History 1, rightly entitled to its reputation as the best organized course in Harvard, makes a good provision for uniform treatment among the thralls of the various petty tyrants. After the examinations have been taken but before they are marked, a solemn assembly is called in which all the princes are gathered about their shining emperor, a concrete embodiment of the principle of Unity. There it is decided and decreed just what shall constitute a good answer to each question, and the underlings go out with fairly uniform standards to judge the blue books.
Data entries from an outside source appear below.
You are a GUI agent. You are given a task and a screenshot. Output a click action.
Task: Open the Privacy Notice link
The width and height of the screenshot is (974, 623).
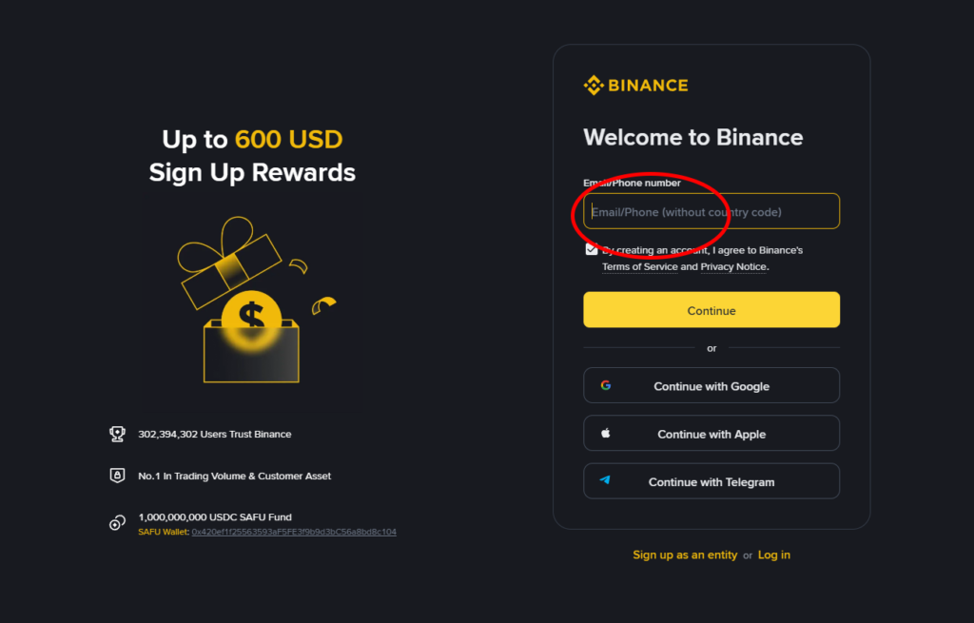click(733, 267)
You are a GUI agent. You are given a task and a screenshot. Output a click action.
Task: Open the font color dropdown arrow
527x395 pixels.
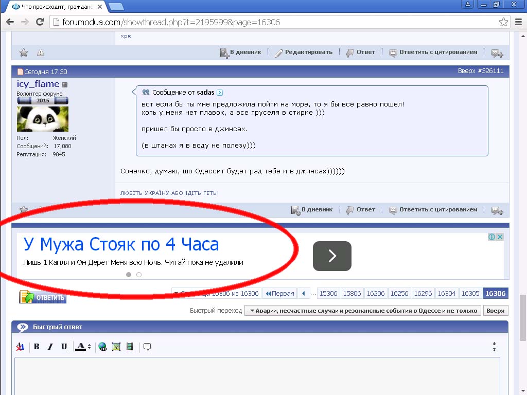[89, 347]
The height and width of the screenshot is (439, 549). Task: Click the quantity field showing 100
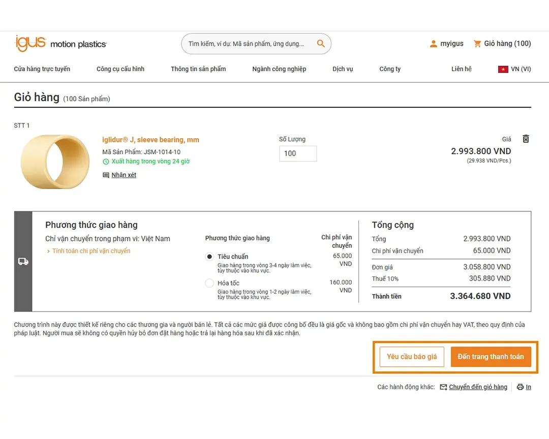298,153
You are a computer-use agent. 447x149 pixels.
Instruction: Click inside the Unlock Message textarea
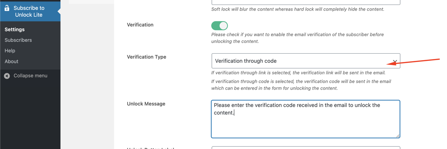(305, 119)
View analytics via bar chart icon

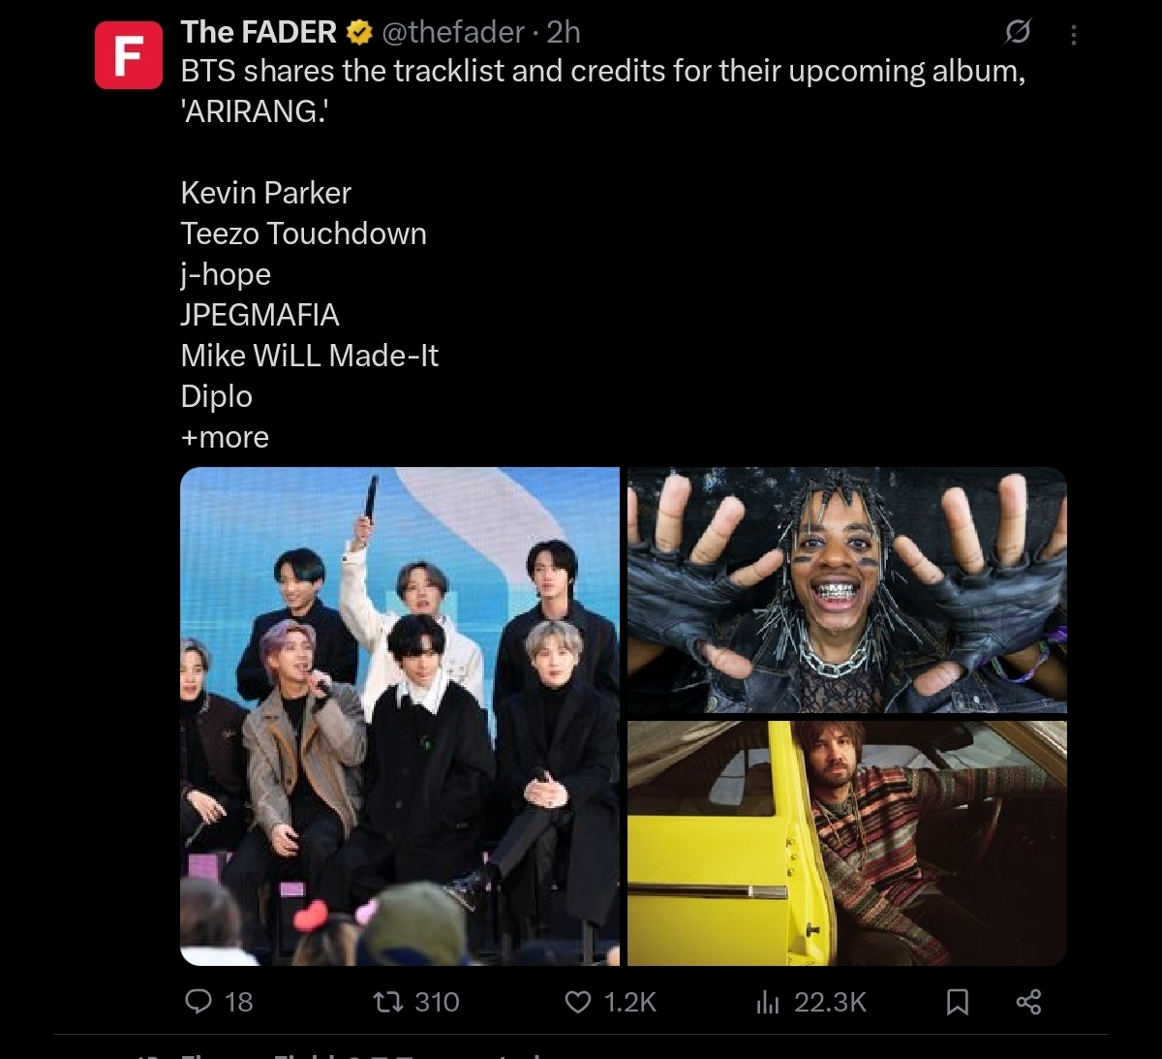(768, 1002)
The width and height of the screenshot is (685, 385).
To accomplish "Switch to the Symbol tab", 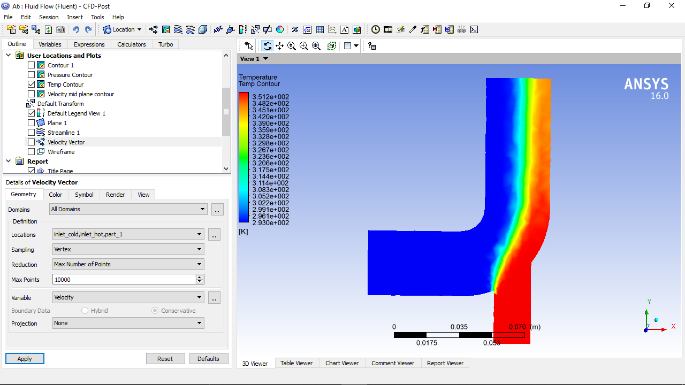I will point(84,195).
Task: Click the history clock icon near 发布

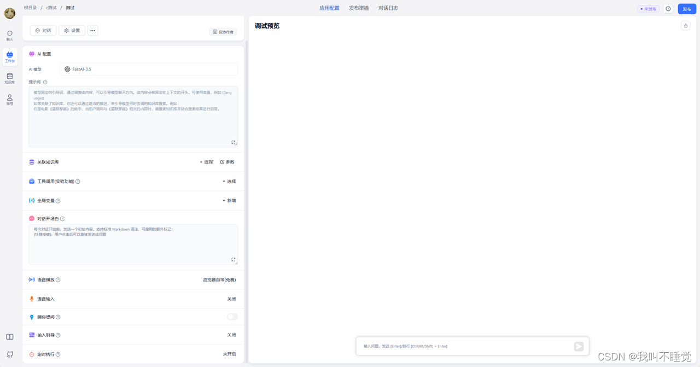Action: [668, 9]
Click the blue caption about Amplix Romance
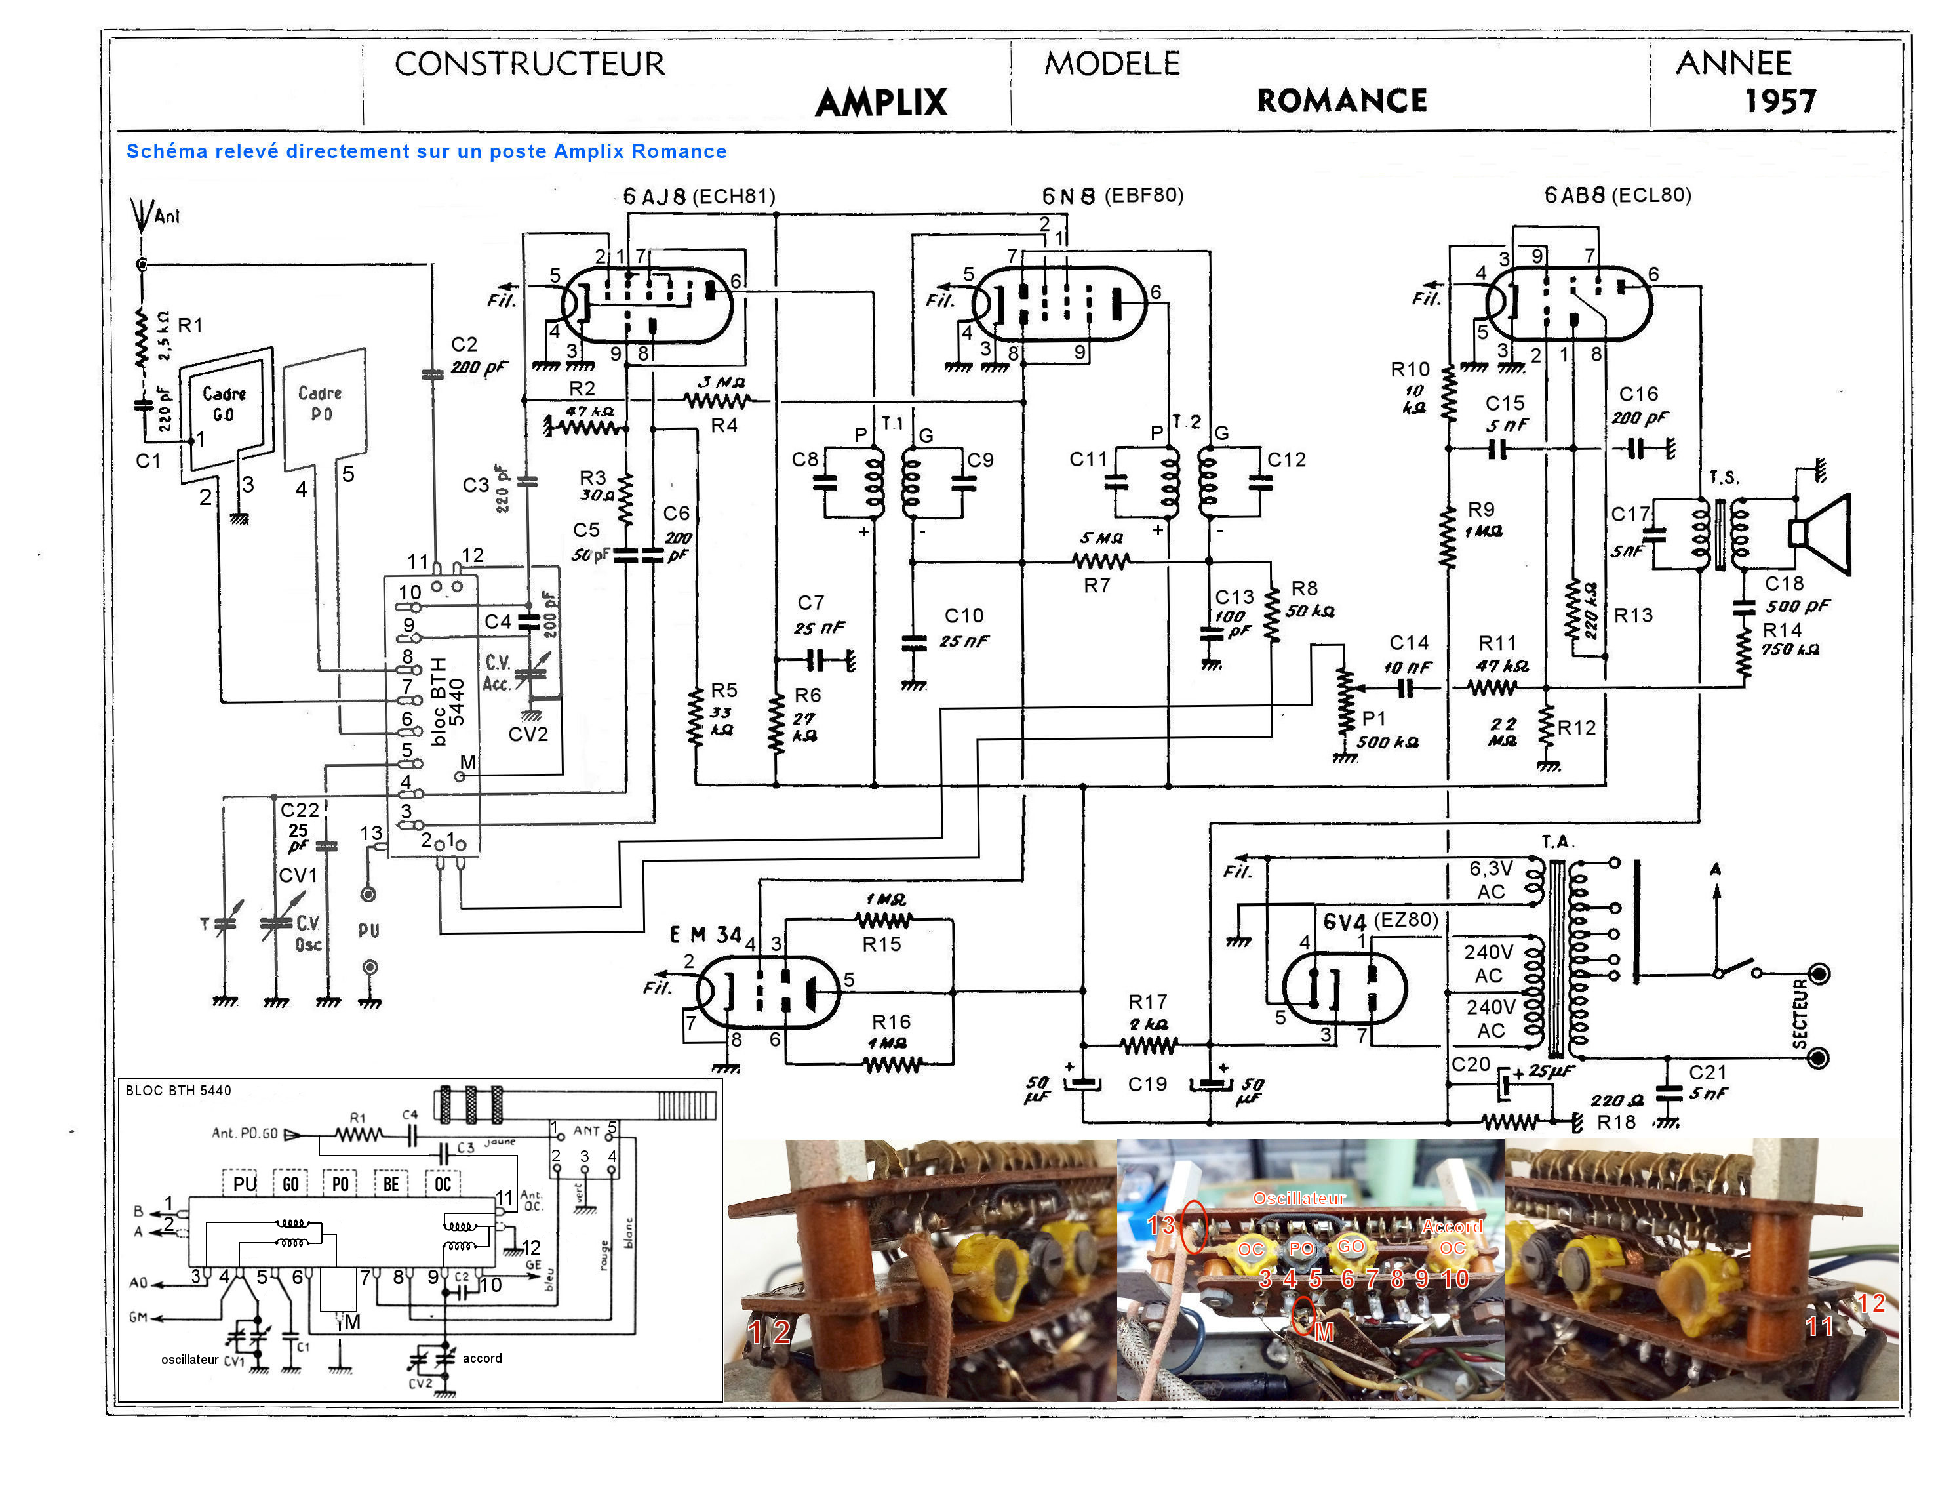 click(426, 151)
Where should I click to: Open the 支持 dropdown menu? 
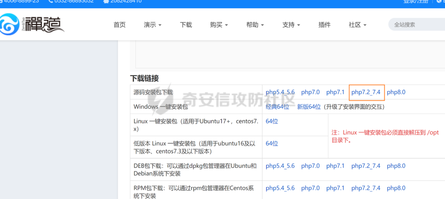tap(291, 25)
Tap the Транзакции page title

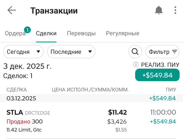[x=54, y=11]
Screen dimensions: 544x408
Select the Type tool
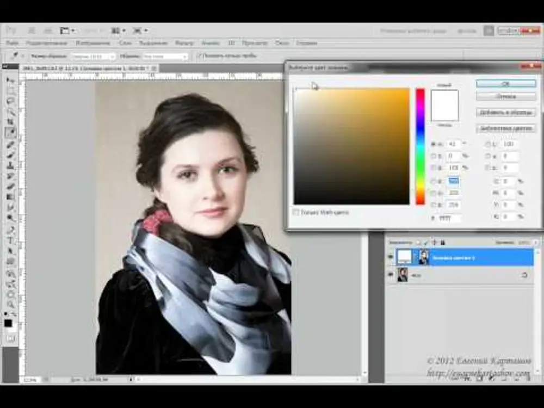(10, 240)
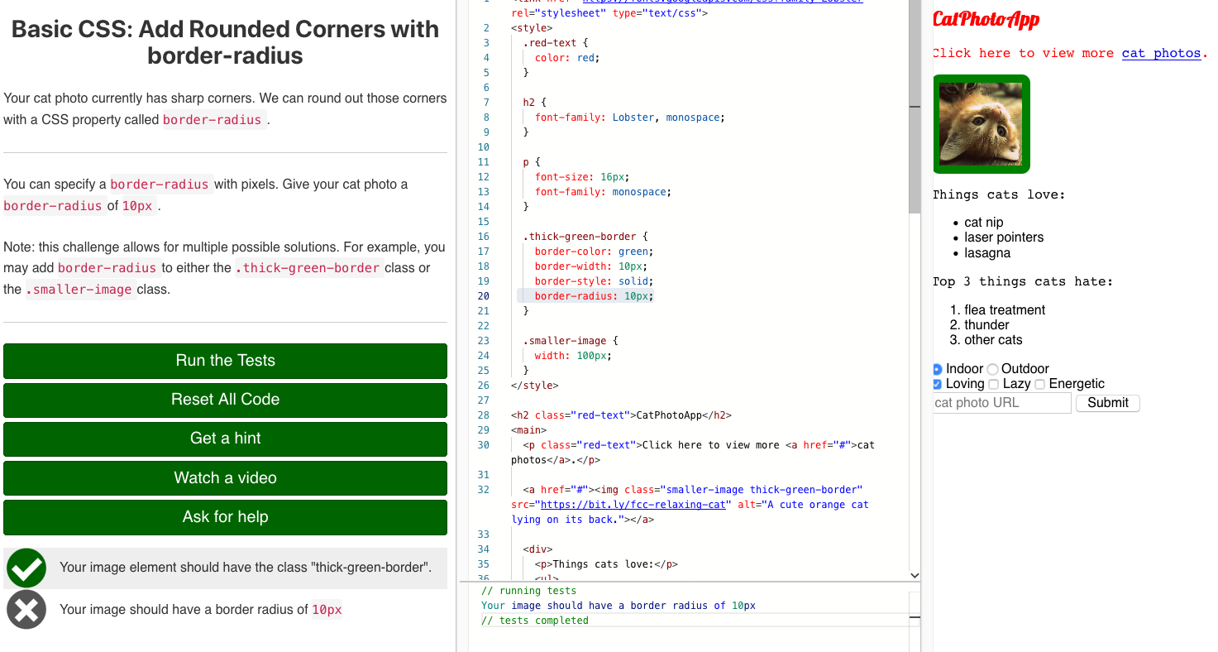
Task: Check the Lazy checkbox
Action: click(993, 384)
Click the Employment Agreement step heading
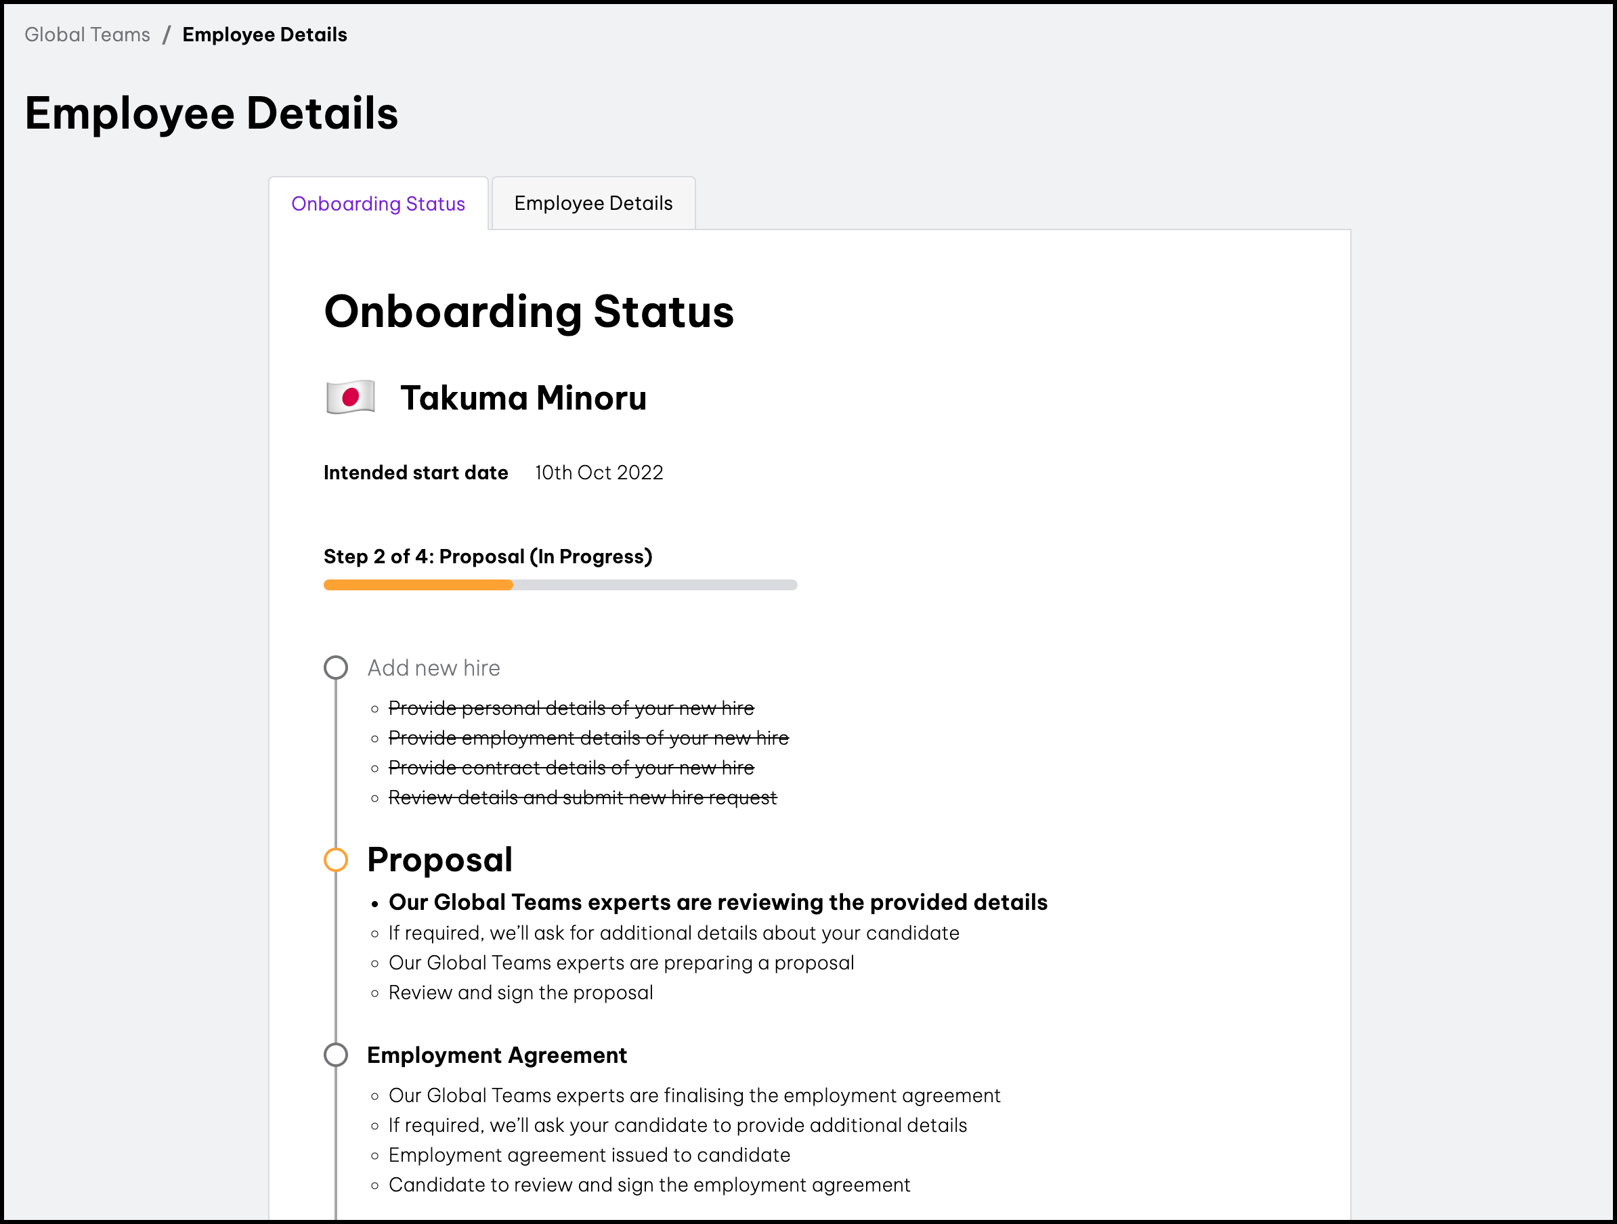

A still better system, however, is that employed by such courses as Government 1 and Biology D. In these courses, each question in the examination is assigned to one section or laboratory man, so that each man is concerned with a subject on which he is either an authority or has ample time to become one. The books just pass hand to hand until all the questions have been taken care of. The result is that all parts of each paper have received sober and competent attention; but, more important, all the papers have received exactly the same treatment.
Suffering markedly by contrast are the laisser-faire systems of courses. In these no attempt is made to subordinate the whims of the highly individualistic section men to common standards, and the result is that men of identical merit and achievement receive widely different rewards within the precincts of the very same course. Clearly, then, in all courses making use of section meetings, the systems, of grading employed by History 1, or preferably that of Government 1 and Biology D, should be put into practice. By this universal extension of excellent principles, many minor but none the less annoying injustices would be done away with.